Greenpeace: per proteggere i mari italiani dalla crisi climatica servono più aree marine protette
Secondo i dati emersi dalla “Relazione del quarto anno di Progetto Mare Caldo (2022-2023) - Monitoraggio degli effetti dei cambiamenti climatici sugli ecosistemi marini bentonici di scogliera” pubblicato dal Dipartimento di scienze della terra, dell’ambiente e della vita (DiSTAV) dell’università di Genova. Greenpeace Italia ed Elbatech, »I nostri mari stanno subendo profonde trasformazioni per gli effetti, sempre più evidenti, del cambiamento climatico e delle anomalie termiche. Le gorgonie mostrano sempre più segni di mortalità, mentre si diffondono le specie termofile come il famigerato vermocane e quelle aliene provenienti dai tropici, che prediligono acque più calde».
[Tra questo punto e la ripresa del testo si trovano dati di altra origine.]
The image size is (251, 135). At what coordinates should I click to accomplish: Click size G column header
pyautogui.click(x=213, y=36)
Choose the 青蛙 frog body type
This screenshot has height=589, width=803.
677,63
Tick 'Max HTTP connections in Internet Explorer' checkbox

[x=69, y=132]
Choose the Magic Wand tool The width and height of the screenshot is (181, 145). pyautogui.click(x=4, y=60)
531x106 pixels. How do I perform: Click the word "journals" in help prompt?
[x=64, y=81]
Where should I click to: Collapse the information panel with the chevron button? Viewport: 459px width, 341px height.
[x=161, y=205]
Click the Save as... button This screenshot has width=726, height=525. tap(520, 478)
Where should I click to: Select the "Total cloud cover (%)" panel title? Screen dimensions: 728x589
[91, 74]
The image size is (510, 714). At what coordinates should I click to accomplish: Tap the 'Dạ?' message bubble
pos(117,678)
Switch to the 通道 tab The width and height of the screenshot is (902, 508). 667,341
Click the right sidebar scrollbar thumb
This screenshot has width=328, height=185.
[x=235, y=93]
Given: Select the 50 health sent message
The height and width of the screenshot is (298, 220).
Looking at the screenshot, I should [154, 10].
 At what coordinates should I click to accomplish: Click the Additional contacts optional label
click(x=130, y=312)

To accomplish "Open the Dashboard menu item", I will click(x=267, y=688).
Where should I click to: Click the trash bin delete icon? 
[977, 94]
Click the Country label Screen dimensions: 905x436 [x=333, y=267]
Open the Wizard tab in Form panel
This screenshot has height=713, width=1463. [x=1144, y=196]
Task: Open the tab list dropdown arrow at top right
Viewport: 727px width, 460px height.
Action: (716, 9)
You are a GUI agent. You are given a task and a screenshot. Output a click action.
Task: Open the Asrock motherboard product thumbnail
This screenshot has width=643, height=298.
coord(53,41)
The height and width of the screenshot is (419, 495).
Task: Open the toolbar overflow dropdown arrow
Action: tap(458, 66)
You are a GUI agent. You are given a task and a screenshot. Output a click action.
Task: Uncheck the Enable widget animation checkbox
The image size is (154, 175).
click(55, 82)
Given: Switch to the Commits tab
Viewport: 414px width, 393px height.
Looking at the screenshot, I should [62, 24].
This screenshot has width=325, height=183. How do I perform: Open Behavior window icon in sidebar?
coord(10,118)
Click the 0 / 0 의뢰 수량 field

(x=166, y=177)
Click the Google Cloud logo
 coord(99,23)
I risultati del rapporto sono stati presentati oggi a Genova, a bordo della nave Arctic Sunrise di Greenpeace, durante il convegno “Obiettivo 30x30 - Proteggere il 30 per cento dei mari italiani entro il 2030” organizzato nell’ambito della spedizione “C’è di mezzo il mare”, a pochi giorni della Giornata internazionale del Mar Mediterraneo dell’8 luglio.
Dal rapporto emerge che «Nelle 12 aree di studio italiane che partecipano al progetto, di cui 11 sono in aree marine protette (AMP), appaiono evidenti gli effetti del riscaldamento dell’acqua, indipendentemente dalla localizzazione geografica e dal diverso livello di protezione ambientale. Il confronto tra le diverse aree ha evidenziato lo stato di maggiore sofferenza dell’ecosistema marino dell’Isola d’Elba, l’unica area non protetta tra quelle monitorate dal progetto Mare Caldo. Qui le comunità di scogliera sono infatti fortemente dominate da alcune specie e risultano essere meno resilienti alle conseguenze del cambiamento climatico».
Nel 2023 sono stati condotti i monitoraggi biologici nelle AMP di Capo Milazzo e delle Isole Tremiti e Greenpeace dice che «Gli organismi più sensibili sono risultati le diverse specie di gorgonie (Eunicella cavolini, Eunicella singularis, e Paramuricea clavata), le quali sono apparse spesso coperte dalla mucillagine, che in alcuni casi arrivava a coprire il 30-40% delle colonie. Segni importanti di sbiancamento sono stati riscontrati sulle alghe corallinacee incrostanti e sui madreporari Cladocora coespitosa e Astroides calycularis».
I monitoraggi condotti in questi anni indicano che «Le specie termofile tipiche di acque più calde, tra cui il pesce pappagallo (Sparisoma cretense), il barracuda mediterraneo (Sphyraena viridensis) e il vermocane (Hermodice carunculata), diventano sempre più abbondanti, specialmente nel sud Italia. Inoltre, sono sempre più frequenti le specie aliene provenienti dai mari tropicali che, grazie alla loro forte competitività e capacità di adattamento, alterano la biodiversità dei nostri mari e generano profonde alterazioni negli ecosistemi marini: ne sono un concreto esempio le specie di alghe verdi Caulerpa cylindracea e Caulerpa taxifolia».
Monica Montefalcone, docente di ecologia dell’università di Genova e responsabile scientifico del progetto ha spiegato che «La rete Mare Caldo di registrazione delle temperature del mare e i continui monitoraggi nel tempo degli effetti del riscaldamento sugli ecosistemi marini sono uno strumento efficace per comprendere le risposte degli ecosistemi marini al cambiamento globale, permettendoci così di suggerire azioni concrete da intraprendere per arginare tali effetti, come ad esempio l’aumento delle aree marine protette». ,
Giuseppe Ungherese di Greenpeace Italia ha concluso: «I monitoraggi del 2023 confermano gli impatti sempre più evidenti del riscaldamento del pianeta ma ribadiscono l’importanza della conservazione e dell’effetto positivo che le aree marine protette hanno sulla biodiversità. La mitigazione e la corretta gestione delle pressioni locali rappresentano le migliori strategie per aumentare la resilienza degli ecosistemi marini costieri. Laddove non esiste una protezione formale, come nel caso della stazione dell’Isola d’Elba, gli effetti negativi delle anomalie termiche sono ancora più evidenti. Tuttavia, anche le aree protette soffrono il riscaldamento delle acque marine, a riprova che se vogliamo salvare gli ecosistemi marini la riduzione delle emissioni di gas serra per contrastare la crisi climatica non è più rinviabile».